What the exercise asks =>
Rewrite the entries below as a numbered list, beginning with the first line and stopping after the line that contains "click(169, 256)". Skip blank lines and leave the pictures out.

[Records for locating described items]

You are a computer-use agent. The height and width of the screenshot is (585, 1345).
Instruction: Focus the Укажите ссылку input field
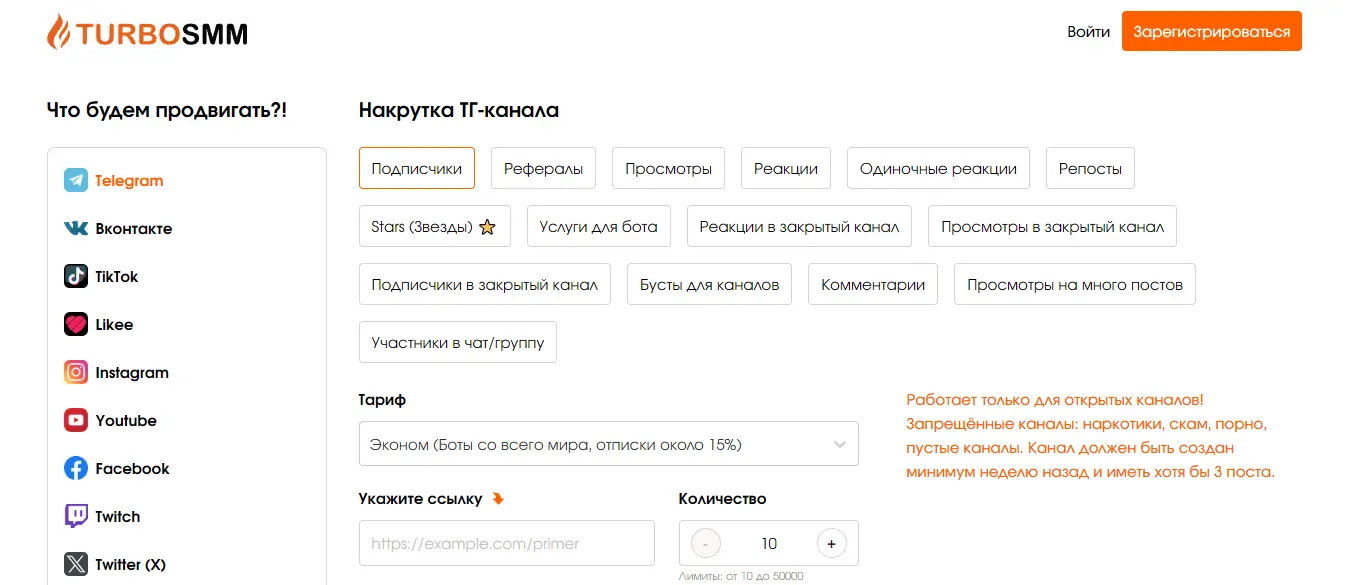coord(506,544)
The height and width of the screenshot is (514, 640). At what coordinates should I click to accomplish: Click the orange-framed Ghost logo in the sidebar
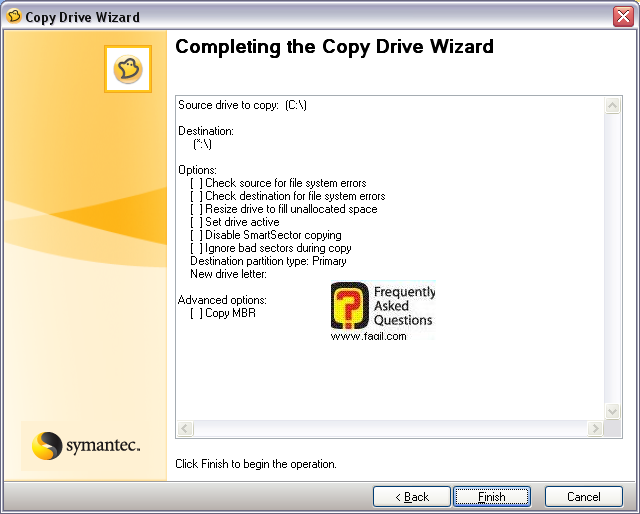coord(127,69)
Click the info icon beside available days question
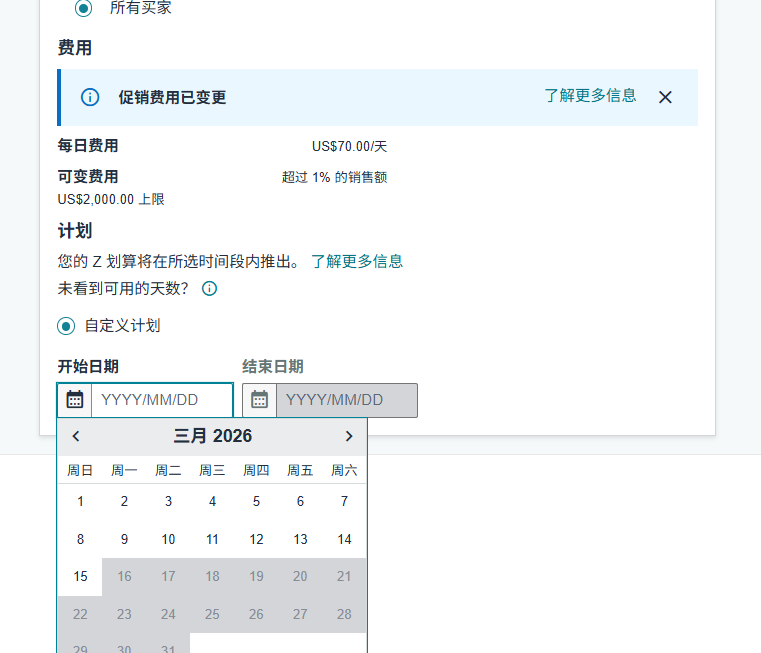Screen dimensions: 761x653 coord(210,289)
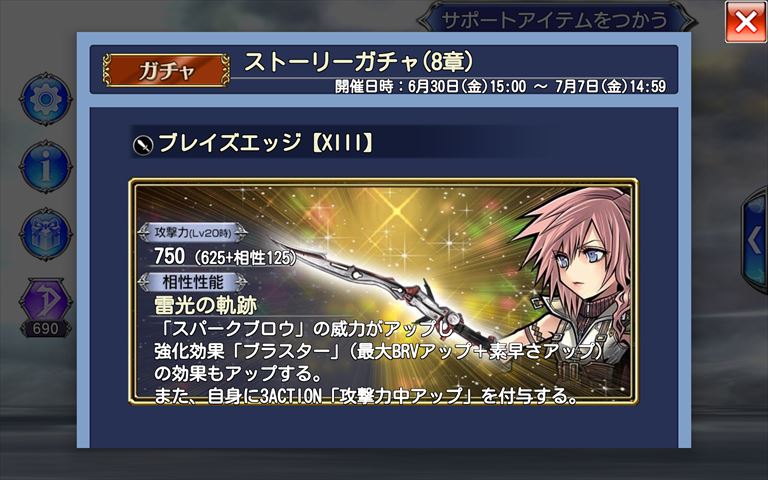Click the 750 attack power value

click(169, 256)
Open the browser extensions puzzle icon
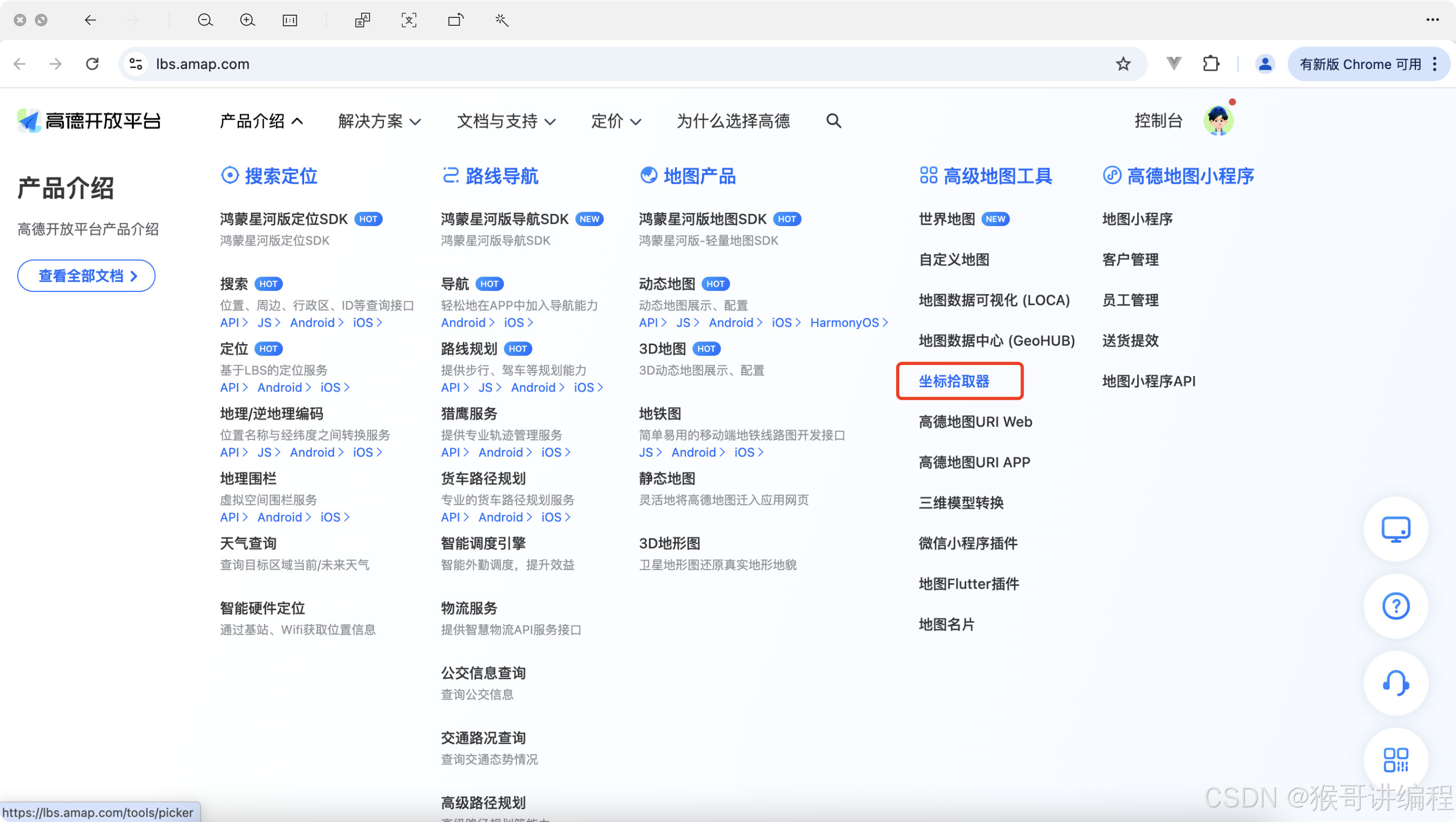Viewport: 1456px width, 822px height. 1211,64
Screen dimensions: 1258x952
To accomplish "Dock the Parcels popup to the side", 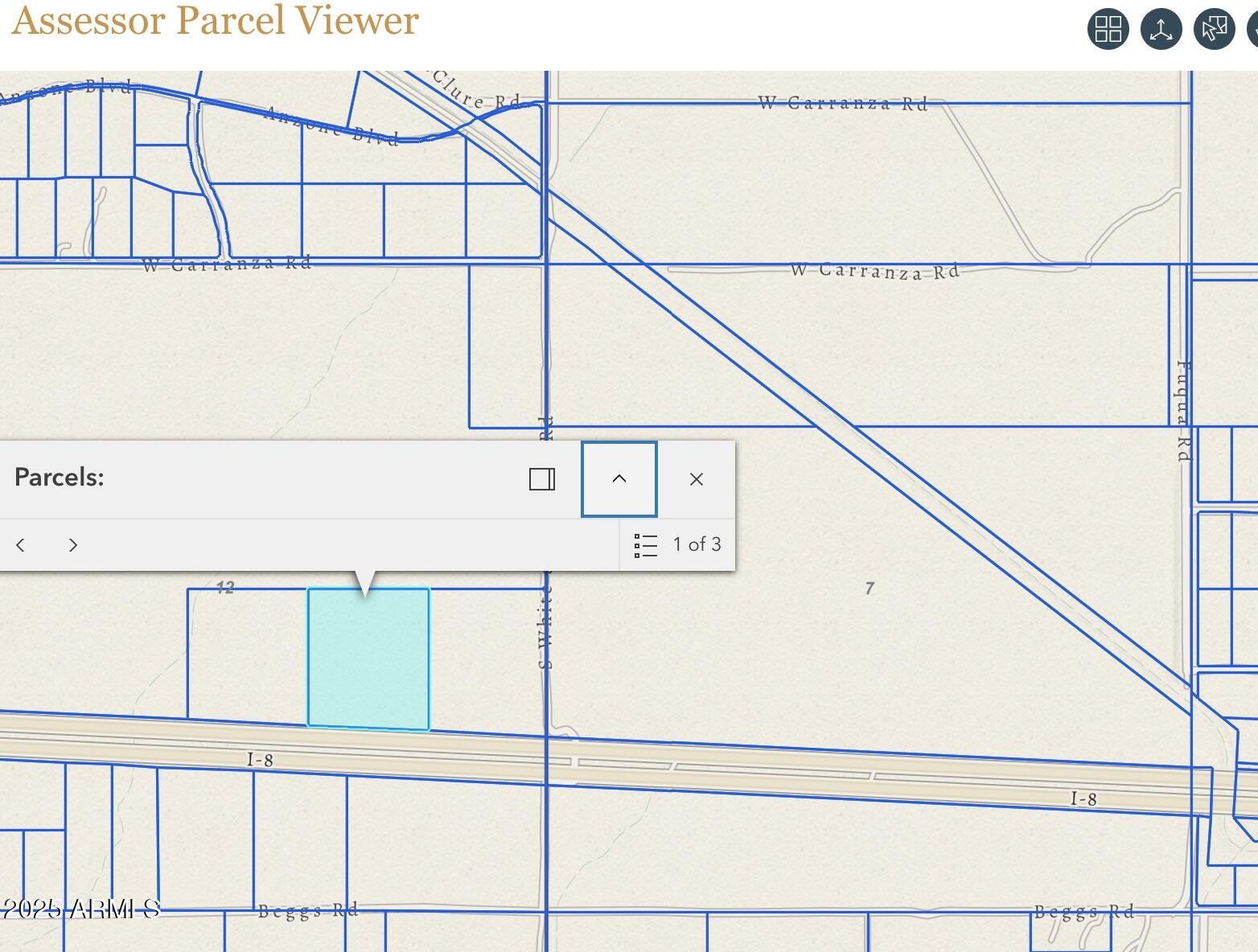I will (542, 479).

Result of the exercise =>
1. You are a computer-use agent. The height and width of the screenshot is (585, 1345).
2. Instruction: Focus the Укажите ссылку input field
3. coord(506,544)
4. The height and width of the screenshot is (514, 640). At what coordinates should I click to accomplish: Click the orange-framed Ghost logo in the sidebar
5. coord(127,69)
6. Click the info icon beside available days question
7. Screen dimensions: 761x653 coord(210,289)
8. Click the 750 attack power value
9. click(169, 256)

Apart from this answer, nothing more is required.